The effects of acute smoking on cerebral circulation are controversial. This study was designed (1) to clarify any differences between the effects of cigarette smoking and nicotine infusion and between the effects of single- and multiple-cigarette smoking on cerebral vessels and (2) to probe the mechanism(s) underlying the vascular responses.
In pentobarbital-anesthetized, mechanically ventilated Sprague-Dawley rats, pial vessel diameters were measured with the use of a cranial window preparation. We studied the effects of (1) 60 puffs per minute of mainstream cigarette smoke from cigarettes having 2 nicotine levels (0.1 and 1 mg per cigarette), (2) administration of nicotine (0.05 mg per body IV), and (3) repeated smoking (four 1 mg nicotine-containing cigarettes at 30-minute intervals) (n=6 each).
Inhalation of smoke from a 0.1 or 1 mg nicotine-containing cigarette for 1 minute caused pial arterioles to constrict at 30 seconds (7.2% and 7.3%, respectively) and then to dilate (peak at 5 to 10 minutes; 4.6% and 17.9%, respectively). Nicotine infusion caused pial vasodilation (35.7%) without an initial vasoconstriction. Repeated smoking suppressed the pial vasodilation but not the initial vasoconstriction. The vasodilation induced by a single cigarette was greatly inhibited by pretreatment with mecamylamine or glibenclamide and attenuated by propranolol or Nomega-nitro-L-arginine methyl ester; the initial vasoconstriction was inhibited by seratrodast, a thromboxane A2 receptor antagonist (n=6 in each case).
Single-cigarette smoking had a significant biphasic effect on cerebral arteriolar tone. The vasodilation was attenuated by repeated smoking. The vasodilation is most likely an effect of nicotine, at least in part mediated via sympathetic activation, NO production, and K+ channel activation. The vasoconstriction is partially due to thromboxane A2 induced by cigarette smoke.
急性吸烟对脑循环的影响存在争议。本研究旨在(1)阐明吸烟与输注尼古丁的作用之间以及单支烟与多支烟吸烟对脑血管的作用之间的差异,(2)探究血管反应的潜在机制。
在戊巴比妥麻醉、机械通气的Sprague-Dawley大鼠中,使用颅骨开窗标本测量软脑膜血管直径。我们研究了以下因素的作用:(1)每分钟吸60口来自两种尼古丁水平(每支烟分别含0.1毫克和1毫克)香烟的主流烟雾;(2)静脉注射尼古丁(每只动物0.05毫克);(3)重复吸烟(每隔30分钟吸4支含1毫克尼古丁的香烟)(每组n = 6)。
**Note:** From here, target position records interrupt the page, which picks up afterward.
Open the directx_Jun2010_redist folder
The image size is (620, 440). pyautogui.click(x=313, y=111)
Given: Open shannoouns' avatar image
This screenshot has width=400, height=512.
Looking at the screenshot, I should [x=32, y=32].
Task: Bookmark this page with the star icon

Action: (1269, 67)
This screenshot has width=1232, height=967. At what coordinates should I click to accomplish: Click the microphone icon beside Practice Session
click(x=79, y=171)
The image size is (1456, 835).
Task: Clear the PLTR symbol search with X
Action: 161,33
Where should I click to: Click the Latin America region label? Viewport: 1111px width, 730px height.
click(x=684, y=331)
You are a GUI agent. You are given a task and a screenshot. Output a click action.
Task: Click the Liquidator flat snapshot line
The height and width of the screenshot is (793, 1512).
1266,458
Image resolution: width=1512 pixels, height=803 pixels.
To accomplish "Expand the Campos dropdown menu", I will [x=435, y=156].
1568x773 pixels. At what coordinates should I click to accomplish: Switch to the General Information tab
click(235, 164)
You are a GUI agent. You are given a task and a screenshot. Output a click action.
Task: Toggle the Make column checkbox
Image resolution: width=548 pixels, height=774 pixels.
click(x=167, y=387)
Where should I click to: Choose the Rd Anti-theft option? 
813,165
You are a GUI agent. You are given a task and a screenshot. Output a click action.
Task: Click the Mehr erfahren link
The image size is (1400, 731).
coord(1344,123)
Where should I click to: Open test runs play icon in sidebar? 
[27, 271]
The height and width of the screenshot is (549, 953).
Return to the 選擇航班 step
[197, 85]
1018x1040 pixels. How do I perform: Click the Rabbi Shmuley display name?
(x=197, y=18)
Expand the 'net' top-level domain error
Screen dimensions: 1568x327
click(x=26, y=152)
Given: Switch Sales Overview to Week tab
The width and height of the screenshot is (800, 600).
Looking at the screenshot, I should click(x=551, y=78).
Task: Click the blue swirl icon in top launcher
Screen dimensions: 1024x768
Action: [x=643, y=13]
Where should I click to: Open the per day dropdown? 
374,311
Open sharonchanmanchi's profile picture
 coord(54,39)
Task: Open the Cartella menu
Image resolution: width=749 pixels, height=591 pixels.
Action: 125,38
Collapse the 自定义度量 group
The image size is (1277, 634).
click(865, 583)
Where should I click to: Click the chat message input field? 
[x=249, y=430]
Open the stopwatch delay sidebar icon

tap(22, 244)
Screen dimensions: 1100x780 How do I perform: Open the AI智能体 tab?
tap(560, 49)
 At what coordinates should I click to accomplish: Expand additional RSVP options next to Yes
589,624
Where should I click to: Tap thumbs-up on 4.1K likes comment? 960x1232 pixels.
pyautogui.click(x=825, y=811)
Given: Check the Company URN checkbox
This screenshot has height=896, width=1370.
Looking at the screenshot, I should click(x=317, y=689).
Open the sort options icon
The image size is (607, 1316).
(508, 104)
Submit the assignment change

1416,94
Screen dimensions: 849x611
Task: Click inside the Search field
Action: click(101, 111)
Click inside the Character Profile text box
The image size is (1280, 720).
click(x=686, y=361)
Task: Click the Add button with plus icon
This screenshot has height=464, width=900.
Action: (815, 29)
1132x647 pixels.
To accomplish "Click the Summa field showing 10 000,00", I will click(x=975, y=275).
吸入含0.1毫克或1毫克尼古丁香烟的烟雾1分钟,导致软脑膜小动脉在30秒时收缩(分别为7.2%和7.3%),随后扩张(在5至10分钟时达到峰值;分别为4.6%和17.9%)。输注尼古丁导致软脑膜血管扩张(35.7%),且无初始血管收缩。重复吸烟抑制了软脑膜血管扩张,但未抑制初始血管收缩。单支烟引起的血管扩张在使用美加明或格列本脲预处理后受到极大抑制,普萘洛尔或Nω-硝基-L-精氨酸甲酯使其减弱;初始血管收缩受到血栓素A2受体拮抗剂塞曲司特的抑制(每种情况n = 6)。
单支烟吸烟对脑小动脉张力有显著的双相作用。重复吸烟使血管扩张减弱。血管扩张很可能是尼古丁的作用,至少部分是通过交感神经激活、一氧化氮生成和钾通道激活介导的。血管收缩部分归因于香烟烟雾诱导的血栓素A2。